Saturday, December 27, 2014

Cthulhu Fhtagn! Wick-Thorius Edition.

Over the years we've featured Cthulhu idols crafted from a variety of materials.  Wood, resin, polymer clay, soapstone, pewter, and more have all made an appearance.  This piece from Wick-Thorius is the very first one carved from...soap.  Despite it's humble origins, or perhaps because of them, it's a great example of the primitive-style statuettes I love. 

As an aside, a little Googling revealed this excellent scholarly article on the history of soap carving.   Not surprisingly, it was originally an innovative marketing ploy by Proctor and Gamble to sell more soap, a notoriously low-margin product.  It exploded in popularity in the 20s and 30s, the height of the classic Mythos era.  And there's this...

A small sculpture, carefully carved in ordinary bath soap, was found at the scene, causing police to surmise that the killer had "whiled away his time carving the statue as he waited." This tell tale calling card led detectives to identify their culprit, a so-called mad sculptor, whose earlier exploits had included employment in a waxworks studio in Los Angeles, an apprenticeship to the eminent sculptor Lorado Taft in Chicago, and a brief incarceration in a New York state hospital for the insane.

If that's not a hook for a scenario, I don't know what is.


Raven said...

"... a so-called mad sculptor, whose earlier exploits had included... a brief incarceration in a New York state hospital for the insane."

Not to be confused with "a former toymaker who, in a fit of rage over being fired for creating drastic designs such as babies with buzzsaws for hands, burned down the factory he worked at and was committed to a psychiatric institution."

CoastConFan said...

I liked the article about the soap carving, especially about the person who left them behind at crime scenes.

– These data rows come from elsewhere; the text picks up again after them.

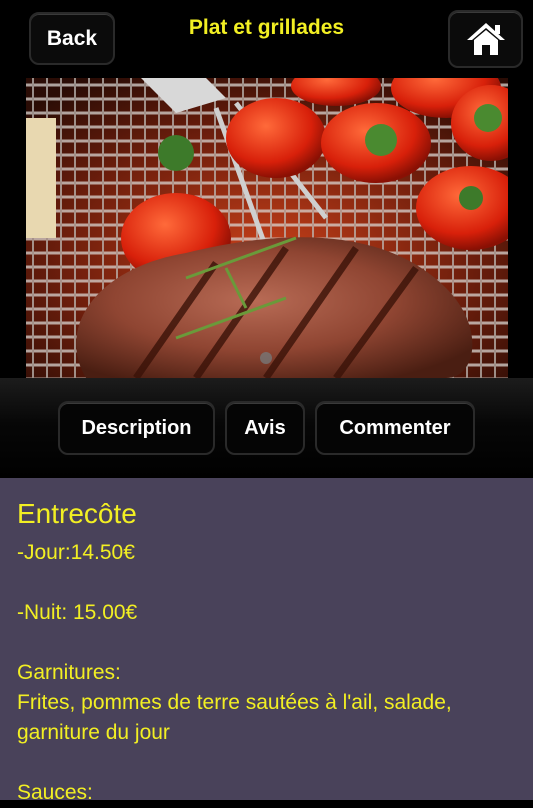 Image resolution: width=533 pixels, height=808 pixels. I want to click on tab-commenter: Commenter, so click(395, 428).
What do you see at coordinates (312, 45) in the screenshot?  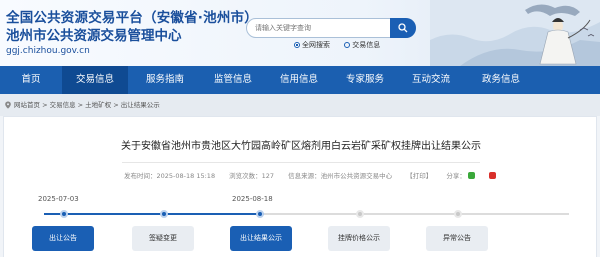 I see `scope-all-radio: 全网搜索` at bounding box center [312, 45].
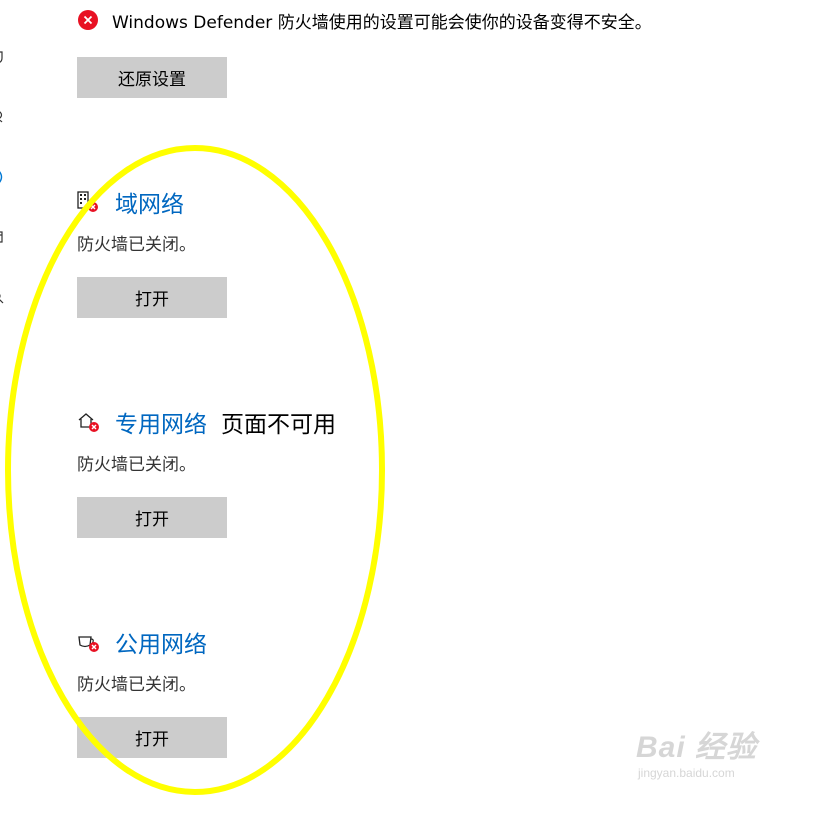 The width and height of the screenshot is (830, 813). I want to click on private-network-turn-on-button: 打开, so click(152, 518).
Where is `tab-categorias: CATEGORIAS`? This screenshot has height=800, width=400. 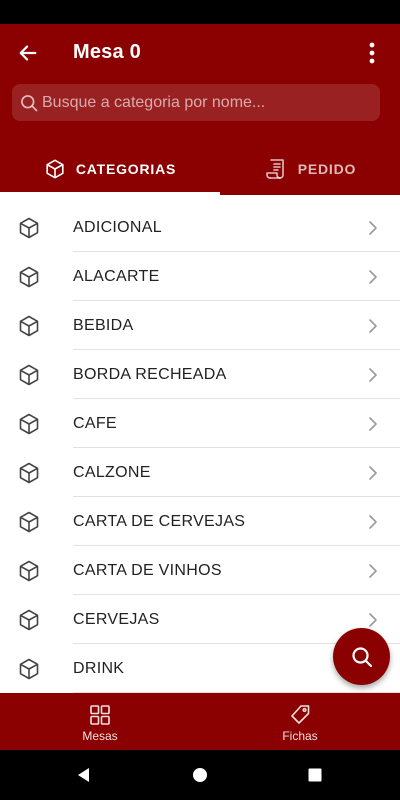
tab-categorias: CATEGORIAS is located at coordinates (110, 168).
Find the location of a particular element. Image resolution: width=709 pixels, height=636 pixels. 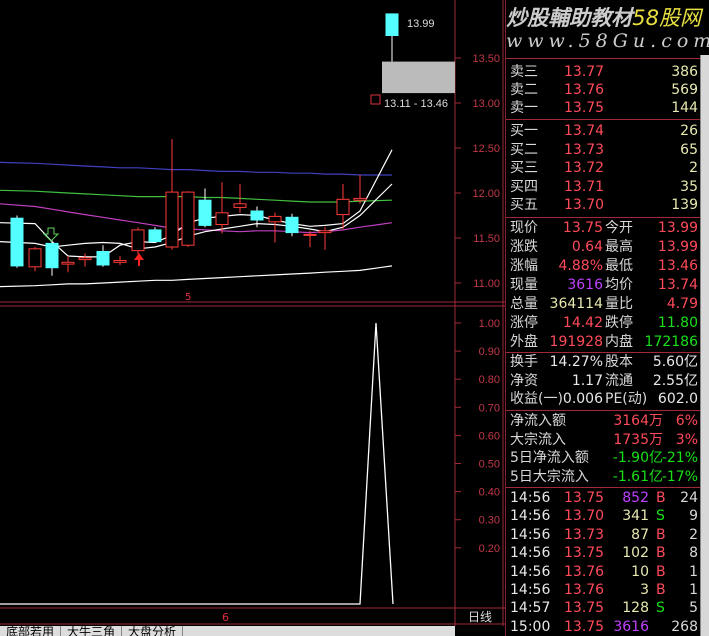

watermark-url: www.58Gu.com is located at coordinates (608, 41).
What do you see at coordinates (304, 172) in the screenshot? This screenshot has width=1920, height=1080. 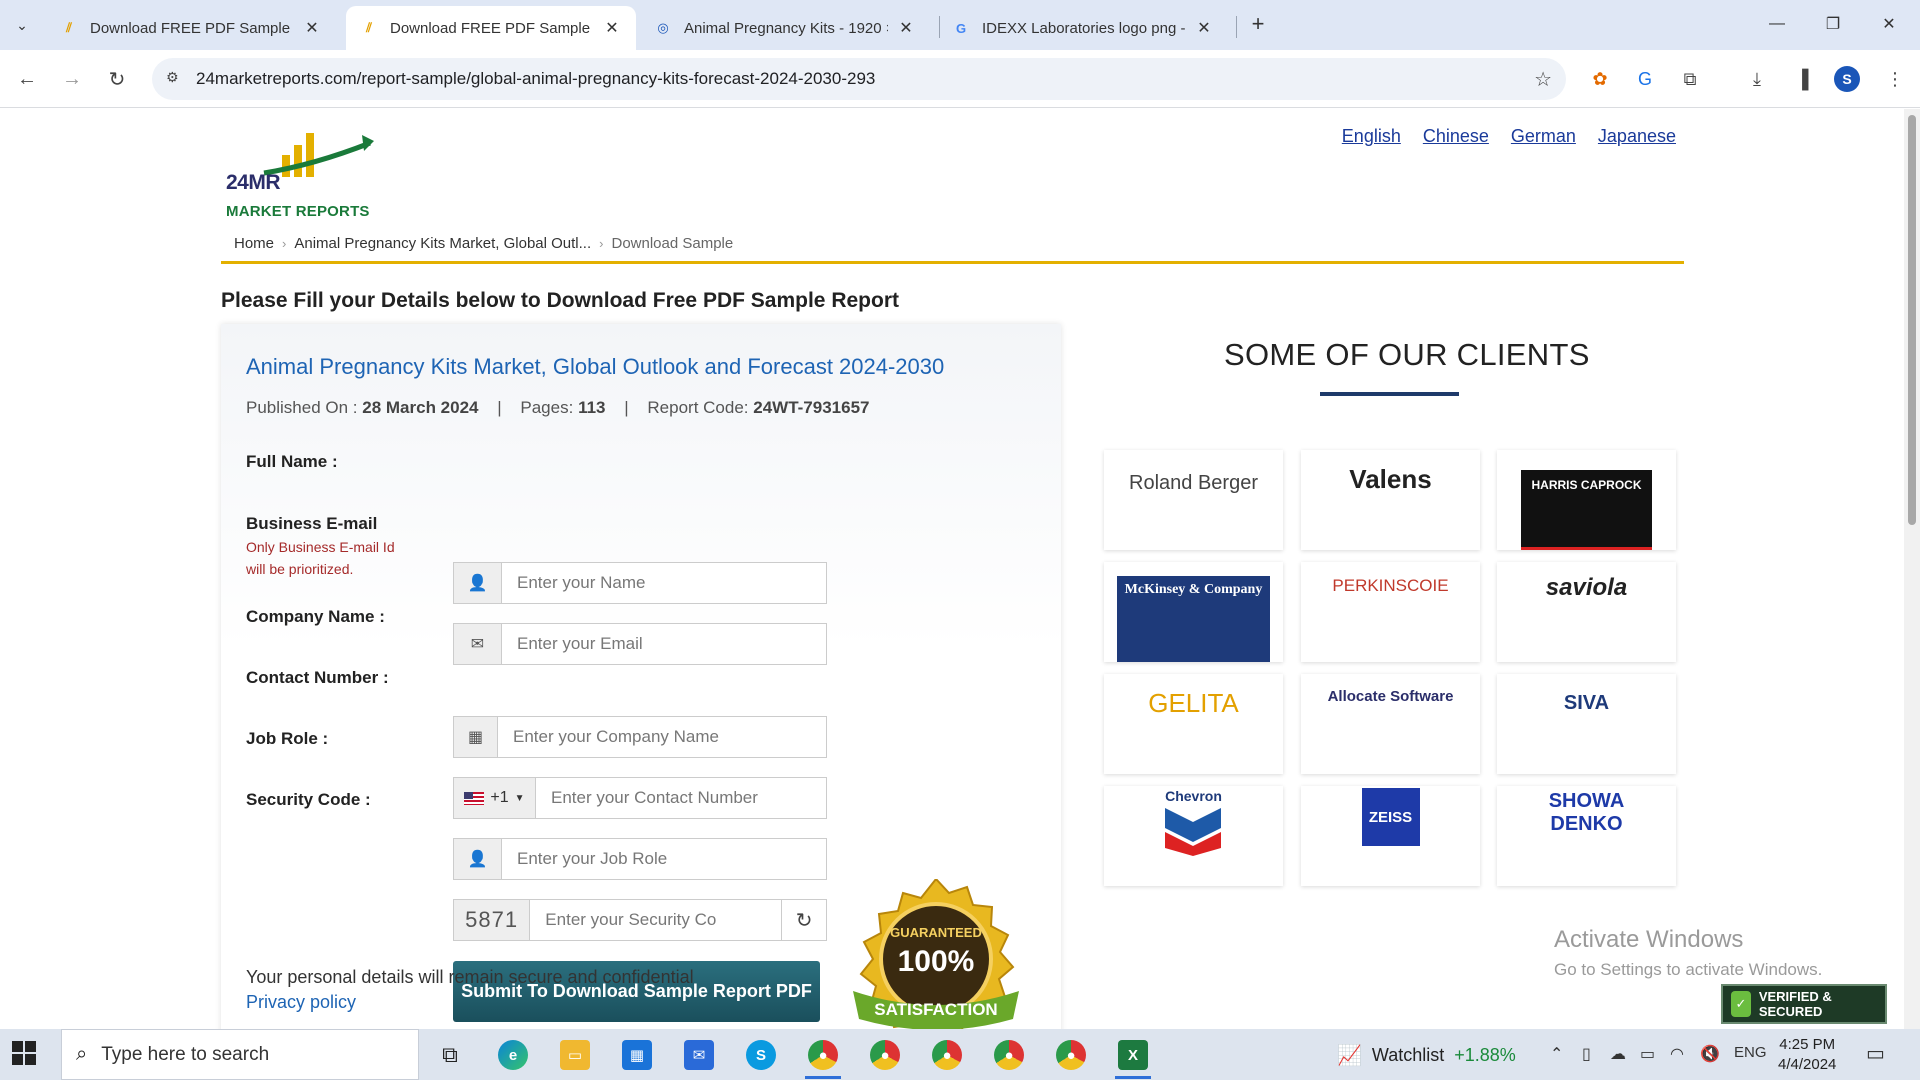 I see `site-logo: 24MR MARKET REPORTS` at bounding box center [304, 172].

Supposedly John Dillinger escaped from jail using a bar of soap carved into the likeness of a gun, although others say it was a piece of wood. Soap carvings does indeed have a smooth, sleek feeling like some ivory carvings. Thanks for bringing this article to the attention of your readers.

Coal carving is also an avenue for making props. Although an ancient art, the 19th century saw jet (a form of coal) and just plain coal being carved brought to new heights.